## Begin QUOTED TEXT
I guess I'm starting to take after my crazy dogs


----------



## Florabora22 (Nov 30, 2008)

Loisiana said:


> Okay, I talked to some members of LCCOC this weekend and asked about the training collars. They said they are not at all required for class. If someone is really struggling to control their dog they will make the suggestion to the person to try one, but the people I spoke to said they have people out there training with buckle collars, halters, harnesses, whatever.


Well that's good to know! Unfortunately I think their basic training course has started up already... their website is really screwy for me and half of the links (including the registration and contact us links) don't work for me. 

I'll try it again today to see if I have any luck. Thanks for letting me know of this!


----------



## Ljilly28 (Jan 22, 2008)

70 years ago B.F. Skinner (1904-1990),tested training using a secondary reinforcer, and much more animal behavioral science has progressed since then in learning how dogs best learn- a bibliography would take 100s of pages even starting with Pavlov, lol. It's interesting reading, and persuasive to me. 

You can teach young school kids by hitting their hands with rulers or by giving stickers on a chart- both work as long as the youngster understands the cause/effect. There are moral questions, questions of ethos and joyful learning to consider there.

I wonder if my PH'D dissertation on Nabokov would be finished now if someone electrocuted my neck whenever I started chitchatting on the phone? Probably!
## End QUOTED TEXT
## Begin COLLECTED MATERIAL
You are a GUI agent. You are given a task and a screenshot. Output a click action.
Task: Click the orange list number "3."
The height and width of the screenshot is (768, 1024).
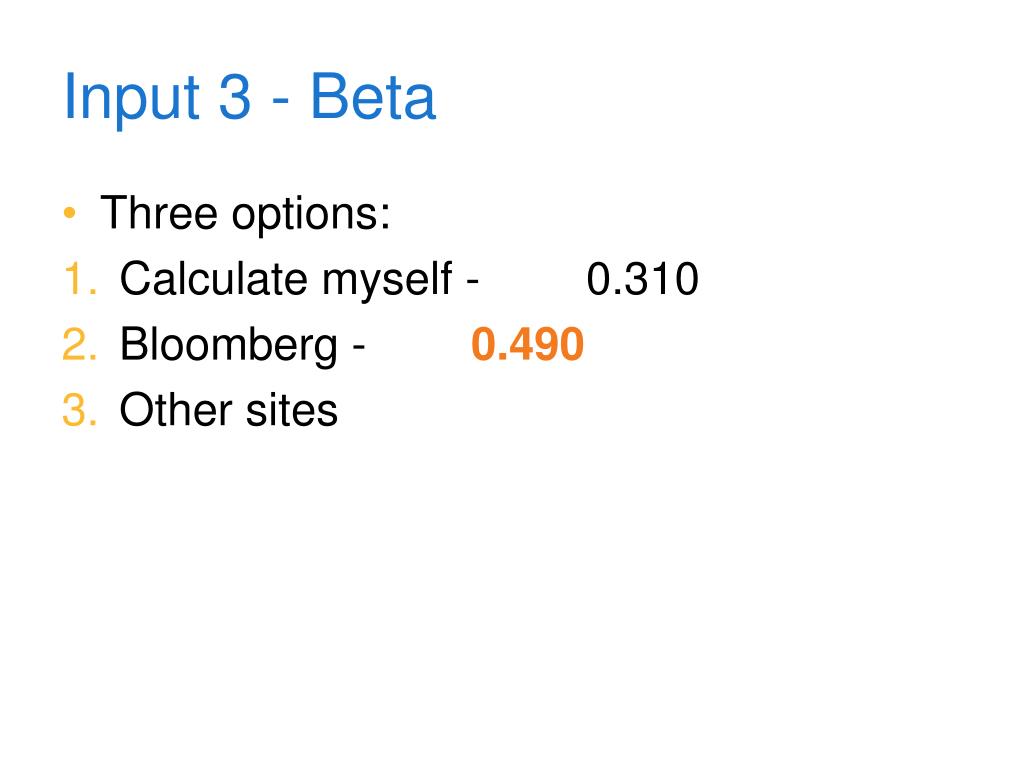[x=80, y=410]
## End COLLECTED MATERIAL
EXERCISES TO COMPLETE:
1) Answer these questions about the dog-training thread:
(a) According to the LCCOC members, are training collars required for class?
(b) Which two links does Florabora22 name among those that don't work on the website?
(c) What two ways of teaching young school kids does Ljilly28 describe?
2) Write out the passage of the dog-training thread from "You can teach" to "the phone? Probably!".
The data has no connection to the text.

ANSWERS PROVIDED:
1)
(a) No. They said training collars are not at all required for class.
(b) The registration link and the contact us link.
(c) Hitting their hands with rulers, or giving stickers on a chart.

2)
You can teach young school kids by hitting their hands with rulers or by giving stickers on a chart- both work as long as the youngster understands the cause/effect. There are moral questions, questions of ethos and joyful learning to consider there.

I wonder if my PH'D dissertation on Nabokov would be finished now if someone electrocuted my neck whenever I started chitchatting on the phone? Probably!